Emmanuel Nyakasane, PCA de l'UPLA
À l’occasion de la Journée internationale de l’amitié, célébrée chaque 30 juillet selon une résolution des Nations Unies, l’Union pour le progrès et la lutte contre les antivaleurs (UPLA), une organisation de défense des droits humains basée au Nord-Kivu, a livré un vibrant plaidoyer en faveur de la cohésion sociale et de l’unité nationale.
« Parmi nos champs d’action, le vivre-ensemble occupe une place centrale. Cette journée nous rappelle que l’amitié est un socle essentiel pour bâtir une société juste et pacifique », a déclaré Emmanuel Nyakasane, président du conseil d’administration de l’UPLA.
Pour illustrer la portée universelle de son message, Nyakasane a fait un détour inattendu par la mythologie mésopotamienne, évoquant le mythe de Gilgamesh et sa rencontre avec Enkidu :
« Gilgamesh, père fondateur de la civilisation syrienne, a dû créer des liens avec Enkidu, un homme de la forêt, pour bâtir la cité. Cette alliance, fondée sur la reconnaissance mutuelle, a permis à la Sumer de rayonner. Le progrès, dit-il, naît toujours de la coopération. »

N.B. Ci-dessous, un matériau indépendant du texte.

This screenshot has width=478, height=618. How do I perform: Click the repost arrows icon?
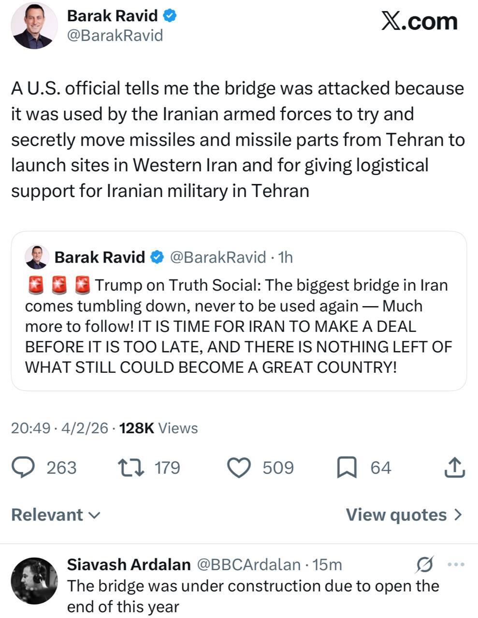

Mais l’UPLA alerte également sur les fractures qui menacent la cohésion sociale en RDC, particulièrement en période électorale.

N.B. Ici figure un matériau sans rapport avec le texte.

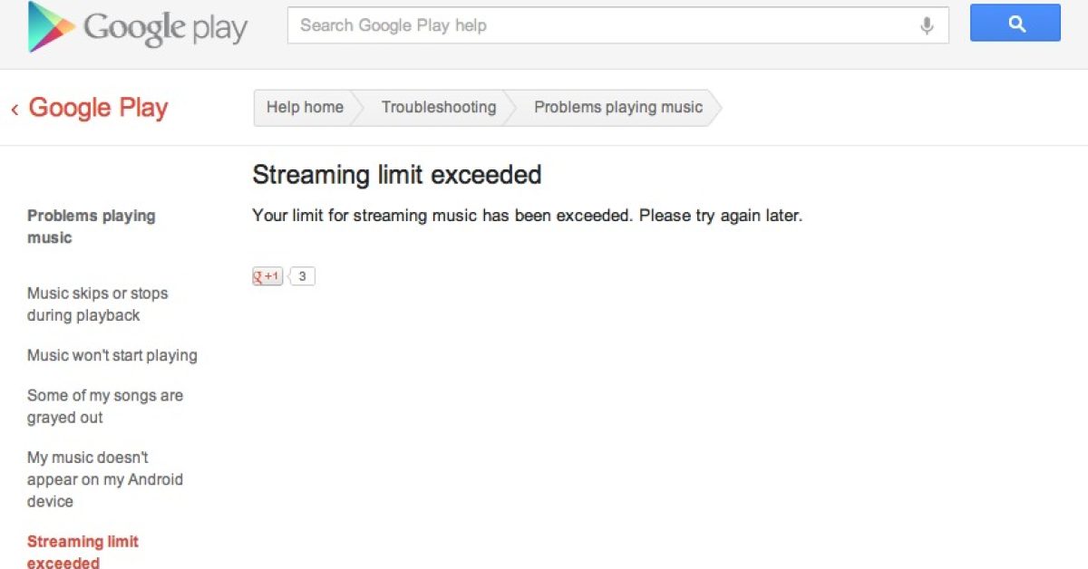Click the Google +1 button
This screenshot has height=569, width=1088.
tap(267, 276)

« Ces moments donnent naissance à des replis identitaires, nourris par des ambitions personnelles. Les prétendus leaders politiques manquent de vision commune pour le Congo et pour l’Afrique », déplore le jeune leader.
L’organisation plaide enfin pour une résolution endogène des conflits armés qui déchirent le pays.
« Il est temps de cesser de courir vers Doha ou ailleurs : l’Afrique peut résoudre ses problèmes si elle agit dans l’unité », conclut Emmanuel Nyakasane.